_Data to examine_.
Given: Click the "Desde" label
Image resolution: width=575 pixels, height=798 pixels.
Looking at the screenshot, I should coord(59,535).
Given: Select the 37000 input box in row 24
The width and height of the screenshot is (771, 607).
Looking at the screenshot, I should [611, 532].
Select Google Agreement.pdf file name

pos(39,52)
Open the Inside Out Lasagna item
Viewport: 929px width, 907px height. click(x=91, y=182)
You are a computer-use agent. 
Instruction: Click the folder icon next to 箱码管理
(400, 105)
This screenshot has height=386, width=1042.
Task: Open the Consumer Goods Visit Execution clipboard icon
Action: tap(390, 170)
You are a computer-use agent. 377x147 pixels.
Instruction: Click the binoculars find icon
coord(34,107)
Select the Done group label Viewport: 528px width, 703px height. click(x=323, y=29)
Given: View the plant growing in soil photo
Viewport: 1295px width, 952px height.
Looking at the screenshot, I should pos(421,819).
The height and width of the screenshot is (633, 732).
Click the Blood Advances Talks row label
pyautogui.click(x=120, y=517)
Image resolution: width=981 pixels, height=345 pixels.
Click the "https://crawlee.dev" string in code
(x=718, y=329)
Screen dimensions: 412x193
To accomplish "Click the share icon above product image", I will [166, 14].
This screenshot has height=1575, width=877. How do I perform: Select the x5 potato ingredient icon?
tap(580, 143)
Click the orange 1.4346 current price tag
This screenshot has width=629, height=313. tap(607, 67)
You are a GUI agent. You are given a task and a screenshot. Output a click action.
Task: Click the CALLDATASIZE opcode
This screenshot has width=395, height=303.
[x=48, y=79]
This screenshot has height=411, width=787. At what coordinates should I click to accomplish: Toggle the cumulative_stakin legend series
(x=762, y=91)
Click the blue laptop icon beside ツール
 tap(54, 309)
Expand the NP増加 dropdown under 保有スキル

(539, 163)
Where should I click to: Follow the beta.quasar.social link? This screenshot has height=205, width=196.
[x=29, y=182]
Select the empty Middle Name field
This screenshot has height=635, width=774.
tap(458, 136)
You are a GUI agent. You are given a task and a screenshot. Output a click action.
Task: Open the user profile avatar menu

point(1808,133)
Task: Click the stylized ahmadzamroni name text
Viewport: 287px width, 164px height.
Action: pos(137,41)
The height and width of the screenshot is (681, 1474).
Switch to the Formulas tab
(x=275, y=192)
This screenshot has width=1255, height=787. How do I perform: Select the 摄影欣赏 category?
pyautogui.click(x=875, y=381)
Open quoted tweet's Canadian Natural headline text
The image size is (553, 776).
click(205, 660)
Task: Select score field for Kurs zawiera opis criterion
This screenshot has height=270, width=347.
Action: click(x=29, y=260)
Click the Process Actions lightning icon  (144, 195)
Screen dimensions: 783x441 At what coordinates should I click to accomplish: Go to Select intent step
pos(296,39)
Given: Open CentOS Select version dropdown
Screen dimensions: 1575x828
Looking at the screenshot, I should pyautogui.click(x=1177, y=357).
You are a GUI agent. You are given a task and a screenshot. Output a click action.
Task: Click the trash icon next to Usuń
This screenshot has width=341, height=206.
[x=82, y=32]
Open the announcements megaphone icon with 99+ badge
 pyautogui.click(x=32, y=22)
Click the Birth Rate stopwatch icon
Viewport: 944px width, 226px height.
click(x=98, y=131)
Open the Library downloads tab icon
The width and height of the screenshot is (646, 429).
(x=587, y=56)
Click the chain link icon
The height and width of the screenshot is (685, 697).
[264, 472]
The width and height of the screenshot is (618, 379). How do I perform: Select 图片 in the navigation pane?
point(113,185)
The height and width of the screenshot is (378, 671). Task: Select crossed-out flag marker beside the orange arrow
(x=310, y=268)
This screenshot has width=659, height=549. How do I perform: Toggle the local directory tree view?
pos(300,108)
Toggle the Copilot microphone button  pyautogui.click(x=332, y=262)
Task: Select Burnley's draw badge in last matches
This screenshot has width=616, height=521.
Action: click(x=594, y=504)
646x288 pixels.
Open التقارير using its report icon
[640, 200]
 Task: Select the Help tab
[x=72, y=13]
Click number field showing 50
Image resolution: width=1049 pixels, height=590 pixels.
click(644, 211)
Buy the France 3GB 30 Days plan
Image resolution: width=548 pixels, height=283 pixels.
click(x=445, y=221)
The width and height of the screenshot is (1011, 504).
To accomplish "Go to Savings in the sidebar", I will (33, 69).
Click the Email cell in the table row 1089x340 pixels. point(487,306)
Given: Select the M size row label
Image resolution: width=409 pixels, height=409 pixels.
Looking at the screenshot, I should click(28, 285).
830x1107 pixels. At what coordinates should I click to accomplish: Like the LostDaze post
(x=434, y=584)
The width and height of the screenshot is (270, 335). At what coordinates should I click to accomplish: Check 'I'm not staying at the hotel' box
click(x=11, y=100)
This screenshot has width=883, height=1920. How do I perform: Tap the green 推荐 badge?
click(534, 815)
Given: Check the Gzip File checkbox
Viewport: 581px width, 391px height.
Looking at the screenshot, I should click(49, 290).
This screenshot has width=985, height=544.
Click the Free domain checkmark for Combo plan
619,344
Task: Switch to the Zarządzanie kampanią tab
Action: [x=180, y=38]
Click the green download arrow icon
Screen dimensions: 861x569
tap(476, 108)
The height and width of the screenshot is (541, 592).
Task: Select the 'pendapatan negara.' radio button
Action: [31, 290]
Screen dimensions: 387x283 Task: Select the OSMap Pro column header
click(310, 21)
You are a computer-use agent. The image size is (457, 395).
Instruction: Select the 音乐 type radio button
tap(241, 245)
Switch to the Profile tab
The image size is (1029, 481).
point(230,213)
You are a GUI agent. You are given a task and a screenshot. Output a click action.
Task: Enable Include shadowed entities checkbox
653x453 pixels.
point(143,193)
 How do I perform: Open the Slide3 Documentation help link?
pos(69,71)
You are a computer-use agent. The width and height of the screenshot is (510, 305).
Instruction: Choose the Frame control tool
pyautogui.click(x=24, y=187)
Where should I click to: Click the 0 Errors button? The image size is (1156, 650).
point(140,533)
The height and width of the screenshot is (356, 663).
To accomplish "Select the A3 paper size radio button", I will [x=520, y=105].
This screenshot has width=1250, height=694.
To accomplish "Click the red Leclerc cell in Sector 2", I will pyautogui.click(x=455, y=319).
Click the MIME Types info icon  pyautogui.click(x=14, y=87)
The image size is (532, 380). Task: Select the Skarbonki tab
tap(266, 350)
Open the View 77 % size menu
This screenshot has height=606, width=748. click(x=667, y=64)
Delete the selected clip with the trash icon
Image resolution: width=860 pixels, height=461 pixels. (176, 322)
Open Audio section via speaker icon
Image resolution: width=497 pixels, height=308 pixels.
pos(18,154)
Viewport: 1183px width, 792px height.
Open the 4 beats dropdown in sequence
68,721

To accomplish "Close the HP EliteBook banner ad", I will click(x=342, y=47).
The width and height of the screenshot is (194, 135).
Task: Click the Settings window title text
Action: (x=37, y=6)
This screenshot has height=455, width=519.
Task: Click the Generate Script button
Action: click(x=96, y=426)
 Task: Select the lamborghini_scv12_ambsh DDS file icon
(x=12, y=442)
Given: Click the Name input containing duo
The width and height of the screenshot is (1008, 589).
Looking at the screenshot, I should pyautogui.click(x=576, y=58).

_Work order_. Collect every line with the string "computer" from the records, and copy each.

_Your response_.
You are a computer-use agent. 
You are a computer-use agent. 377x147 pixels.
You are a computer-use agent. The image size is (457, 395).
You are a computer-use agent. The width and height of the screenshot is (510, 305).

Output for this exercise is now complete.